Selain itu, aksi iklim dapat menyelamatkan nyawa dan meningkatkan kesehatan manusia. Peristiwa cuaca ekstrem, yang didorong oleh perubahan iklim, telah menyebabkan lebih dari 2 juta kematian dan kerugian ekonomi $ 4,3 triliun selama 50 tahun terakhir.

Memperlambat pemanasan global dan beradaptasi dengan dampak perubahan iklim akan mengurangi beban yang terus bertambah ini. Faktanya, itu bisa menyebabkan sekitar 14,5 juta kematian dan kerugian ekonomi $ 12,5 triliun, menurut Forum Ekonomi Dunia.

Manfaatnya tidak hanya di situ. Banyak sumber polusi udara luar ruangan—seperti mobil—juga merupakan sumber karbon dioksida dan emisi gas rumah kaca lainnya.

Membatasi polusi ini akan menyelamatkan jutaan nyawa dan ratusan miliar dolar dalam biaya perawatan kesehatan setiap tahun.

Setiap tahun, konsumen dan bisnis membuang-buang energi dalam jumlah yang mengejutkan. Itu tidak hanya merugikan mereka tetapi juga berkontribusi secara tidak perlu terhadap perubahan iklim.

Menurut Badan Energi Internasional, langkah-langkah efisiensi energi dapat menghemat rumah tangga secara global sebesar US$201 miliar untuk listrik dan gas pada tahun 2040.

Mempercepat transisi ke energi terbarukan juga membantu negara-negara berhemat. Biaya energi terbarukan, seperti angin dan matahari, seringkali di bawah biaya alternatif berbahan bakar fosil.

Misalnya, Kanada dapat menghemat hingga 15 miliar dolar Kanada (US$10,5 miliar) per tahun dalam biaya energi dengan mentransisikan jaringan listriknya ke nol bersih pada tahun 2050, menurut Institut Internasional untuk Pembangunan Berkelanjutan. Itu akan menghemat rata-rata rumah tangga Kanada 1.500 dolar Kanada (US $ 1.000) per tahun.

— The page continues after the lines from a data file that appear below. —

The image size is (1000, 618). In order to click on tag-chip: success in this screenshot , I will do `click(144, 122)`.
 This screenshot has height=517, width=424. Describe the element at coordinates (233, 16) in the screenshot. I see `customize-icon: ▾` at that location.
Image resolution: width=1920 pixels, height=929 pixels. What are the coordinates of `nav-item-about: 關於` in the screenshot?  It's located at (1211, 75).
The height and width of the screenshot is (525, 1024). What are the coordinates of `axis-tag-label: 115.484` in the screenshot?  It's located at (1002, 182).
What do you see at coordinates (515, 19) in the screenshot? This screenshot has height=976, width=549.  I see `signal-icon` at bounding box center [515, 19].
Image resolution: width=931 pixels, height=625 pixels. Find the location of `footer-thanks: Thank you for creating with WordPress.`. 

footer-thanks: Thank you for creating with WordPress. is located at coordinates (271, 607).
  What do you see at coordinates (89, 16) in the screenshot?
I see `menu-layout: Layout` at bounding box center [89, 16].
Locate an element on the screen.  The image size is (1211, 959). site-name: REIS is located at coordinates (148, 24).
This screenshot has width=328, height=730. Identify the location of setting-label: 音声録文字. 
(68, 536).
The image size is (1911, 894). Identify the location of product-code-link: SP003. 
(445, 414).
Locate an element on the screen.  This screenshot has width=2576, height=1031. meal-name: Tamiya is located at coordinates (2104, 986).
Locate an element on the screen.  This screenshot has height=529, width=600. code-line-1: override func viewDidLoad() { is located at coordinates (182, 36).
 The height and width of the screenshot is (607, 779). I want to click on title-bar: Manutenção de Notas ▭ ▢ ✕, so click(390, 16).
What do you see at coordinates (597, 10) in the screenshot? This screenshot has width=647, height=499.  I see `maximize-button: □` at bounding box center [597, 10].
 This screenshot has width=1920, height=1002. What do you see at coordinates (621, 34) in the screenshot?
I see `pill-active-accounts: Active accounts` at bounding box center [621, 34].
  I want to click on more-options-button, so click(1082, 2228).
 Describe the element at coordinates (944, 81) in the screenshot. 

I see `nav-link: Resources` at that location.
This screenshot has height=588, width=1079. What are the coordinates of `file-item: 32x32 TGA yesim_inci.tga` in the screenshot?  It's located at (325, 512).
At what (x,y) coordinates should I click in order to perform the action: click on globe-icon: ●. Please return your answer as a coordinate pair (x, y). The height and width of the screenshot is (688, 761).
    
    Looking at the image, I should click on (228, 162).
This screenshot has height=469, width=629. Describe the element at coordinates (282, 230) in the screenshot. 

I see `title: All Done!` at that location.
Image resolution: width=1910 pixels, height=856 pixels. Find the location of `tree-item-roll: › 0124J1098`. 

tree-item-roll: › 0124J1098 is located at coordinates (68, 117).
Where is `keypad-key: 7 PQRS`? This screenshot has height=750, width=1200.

Selanjutnya, umat manusia bergantung pada alam dan keanekaragaman hayati untuk segala hal: mulai dari makanan dan air hingga udara yang dapat dihirup dan perlengkapan bangunan.

Lebih dari setengah produk domestik bruto dunia sebenarnya cukup atau sangat bergantung pada alam, menurut Forum Ekonomi Dunia.

Tetapi perubahan iklim dan hilangnya alam terkait erat. Konversi alam, seperti deforestasi, bertanggung jawab atas sebagian besar emisi gas rumah kaca, sementara perubahan iklim mendorong fenomena seperti kebakaran hutan dan penggurunan, yang menghancurkan alam.

Mengelola dan memulihkan ekosistem secara berkelanjutan adalah solusi utama untuk krisis iklim.

Menurut Laporan Kesenjangan Emisi UNEP 2024, pengurangan deforestasi, peningkatan reboisasi, dan peningkatan pengelolaan hutan saja dapat menghasilkan sekitar 20 persen dari pemotongan yang diperlukan pada tahun 2030 untuk memenuhi tujuan Perjanjian Paris.

Sementara itu, memulihkan 15 persen lahan yang terdegradasi dan menghentikan konversi dapat menghindari hingga 60 persen kepunahan spesies yang diperkirakan.

Perubahan iklim juga menjadi ancaman bagi masalah keamanan, meningkatkan konflik atas sumber daya yang langka seperti air dan tanah, dan mendorong migrasi paksa.